Plant-available P was determined by extracting soil samples with an Ambic solution comprising 0.25 mol L^−1^ ammonium bicarbonate (NH_4_HCO_3_) + 0.01 mol L^−1^ ammonium fluoride (NH_4_F) + 0.01 mol L^−1^ Na_2_EDTA + Superfloc® N100 (0.05 g L^−1^), adjusted to pH 8.0 (van der Merwe et al. 1984; Manson et al. 2020). Background colour due to organic matter was corrected for as described above and the P concentration determined using the molybdenum blue procedure. To aid interpretation of the unexpected lack of response of plant-available P to fire regime, we conducted supplementary post hoc analyses of soil P retention capacity, following the methods described by Blakemore et al. (1987). Approximately 5 g of air-dried, sieved soil (1 mm) was equilibrated with 25 mL of a 1 mg P mL^−1^ potassium dihydrogen phosphate (KH_2_PO_4_) solution buffered at pH 4.6 with 0.2 mol L^−1^ anhydrous sodium acetate (CH_3_COONa) and 0.2 mol L^−1^ glacial acetic acid (CH_3_COOH) for 16 h with shaking at room temperature. After centrifugation, the phosphate remaining in solution was measured colorimetrically at an absorbance of 420 nm using a nitric vanadomolybdate reagent. Phosphorus retention was calculated as the difference between initial and final phosphate concentrations, expressed as a percentage of phosphate retained by the soil.

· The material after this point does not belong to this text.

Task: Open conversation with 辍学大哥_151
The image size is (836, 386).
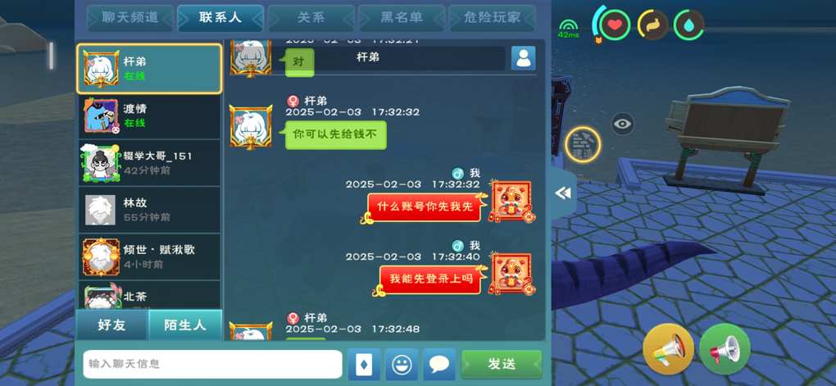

All analytical reagent grade chemicals were purchased from Sigma-Aldrich, South Africa.
Statistical analysis
We tested for significant effects of fire regime on each soil P fraction, for each depth, using a one-factor analysis of variance (ANOVA). Due to low sample sizes and the resulting unbalanced design across fire treatment combinations, fire frequency and fire season were combined into a single categorical factor (“fire regime”) for the purposes of analysis. Fisher’s protected Least Significant Difference (LSD) was used to compare treatment differences at a significance level of α = 0.05.
To assess whether differences in nutrient concentrations were influenced by the time elapsed since the most recent fire (TSLB), we ran supplementary ANOVA models that included TSLB as a continuous covariate. These analyses showed that TSLB did not significantly explain variation in soil P (P > 0.05), and therefore it was not retained in the final models presented in the Results.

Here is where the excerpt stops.